Andresen has concluded that the newest version of Bitcoin Core can handle block sizes of up to 20 MB without significantly compromising Bitcoin network security and decentralization. This analysis will further help the community decide on how to scale up Bitcoin over the coming years to handle a larger number of transactions to compete with payment networks like Visa and PayPal that can handle larger transaction volume than the current Bitcoin network.
Issues of Scalability
Bitcoin, by default, has a 1 MB block-size limit. This translates roughly to 7 transactions per second, but could be lower depending on the size of each signed transaction (e.g. number of inputs and outputs). The presence of scripts, such as multi-sig, can also affect the block size and therefore the ability of the Bitcoin network to scale up. These issues have been identified by the core development team. In contrast, Visa handles about 2000 transactions per second on an average, which scales up much higher during peak spending seasons.
The limit was placed by Satoshi to ensure that the Bitcoin blockchain remains a reasonable size, and anyone with a personal computer could be able to run a full Bitcoin node to keep the network decentralized. Currently, there are over 6800 full Bitcoin nodes running in the world, mostly concentrated in North America and Europe, with United States and Germany leading the group.
The main problem with increasing the block size is the increasingly large size of the Bitcoin blockchain, which means it is harder to run a full Bitcoin node to relay transactions to the network, which results in a higher degree of centralization.

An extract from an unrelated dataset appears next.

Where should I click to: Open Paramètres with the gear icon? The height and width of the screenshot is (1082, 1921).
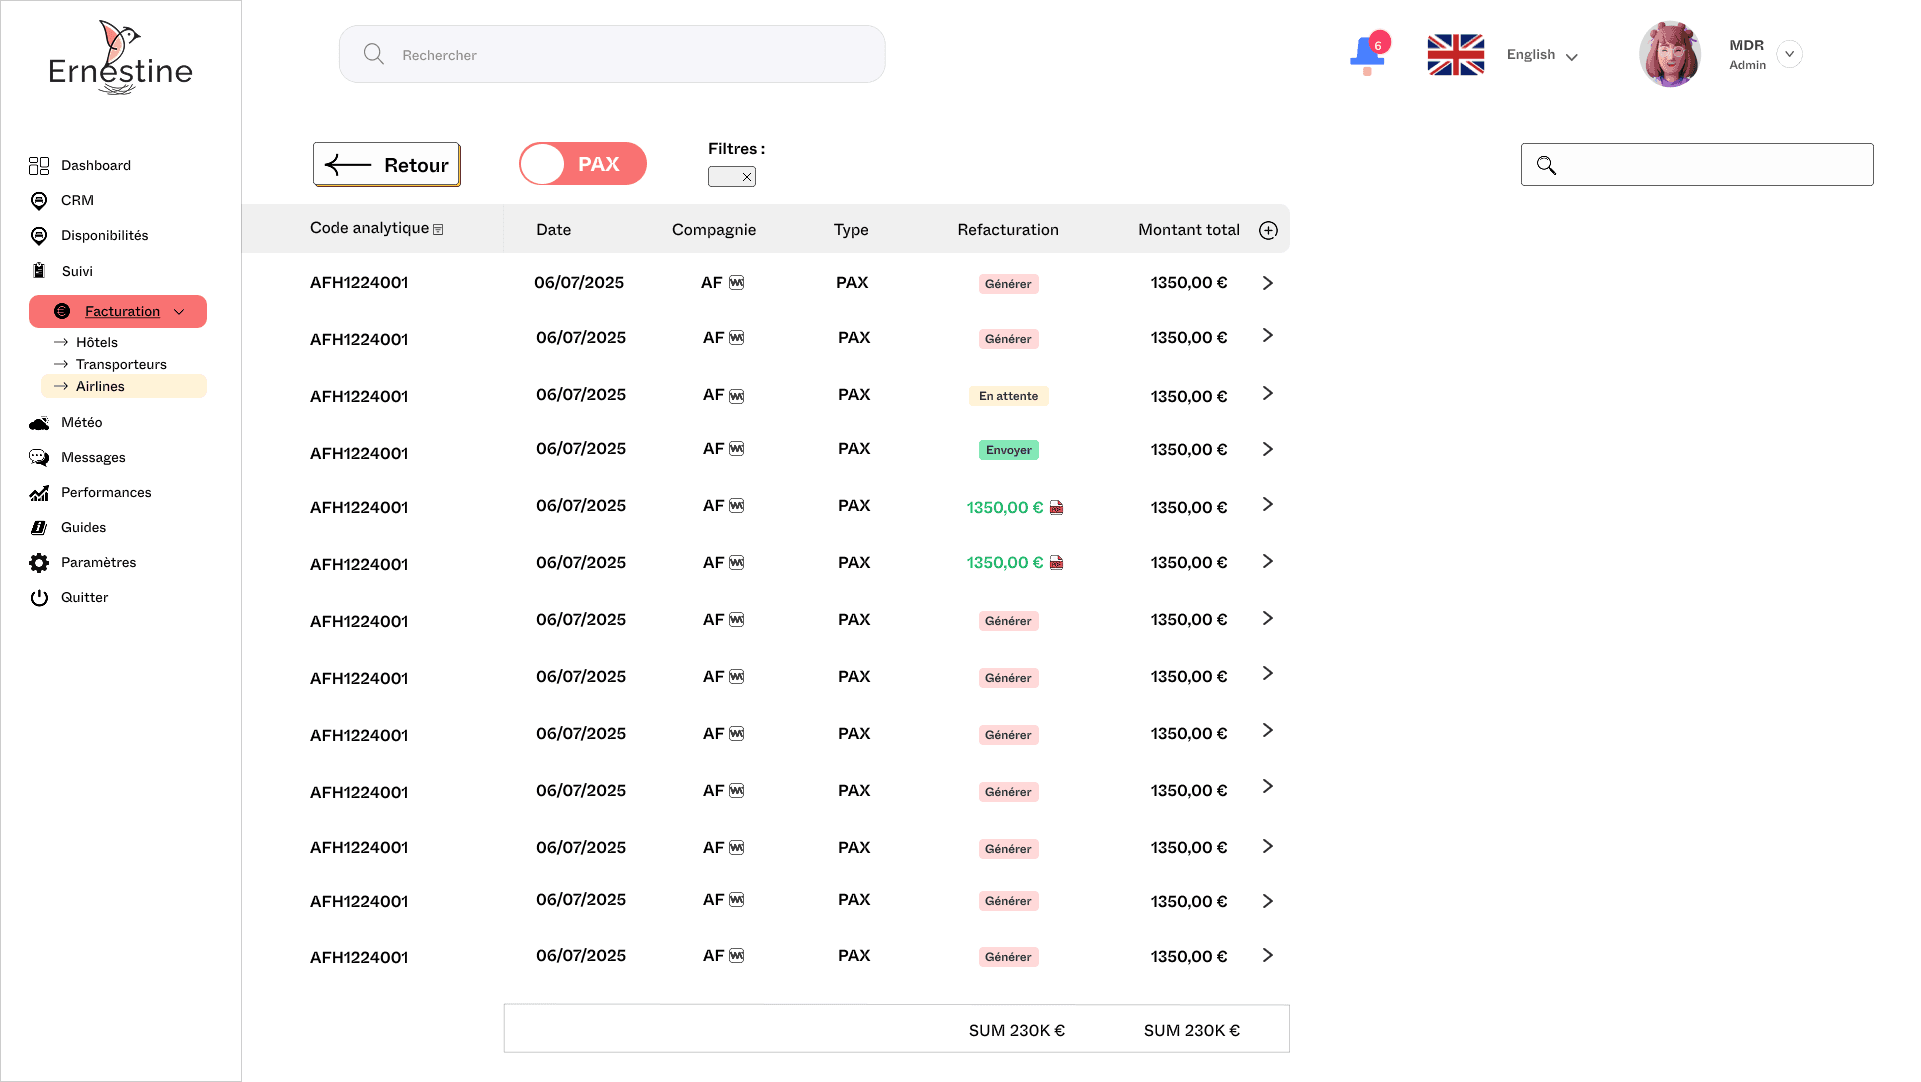(x=39, y=562)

There are also issues around CPU usage and network bandwidth if the block size is increased indiscriminately.
Solving Problems Around Scalability
With technology improving every year, from bandwidth to storage to better CPUs, it is only a matter of time before the Bitcoin network can scale up towards higher transactions per second to compete with current payment networks. As Bitcoin gains popularity, many argue that it is best to take the pain right now in scaling up the system than when it is more established. Andresen has been an advocate of increasing the block size, and even proposed doing so with a Bitcoin hard fork, which would increase the block size by 50% per year.
The newest version of Bitcoin core has several optimizations and therefore should scale up better. Andresen wrote in his blog post that he tested out data with 20 MB block sizes, an increase of 20x over the current limit and the reference implementation (Bitcoin core version) ran just fine. This shows promise that the Bitcoin network can be scaled up without compromising on its decentralized nature, something essential to the long-term success of Bitcoin.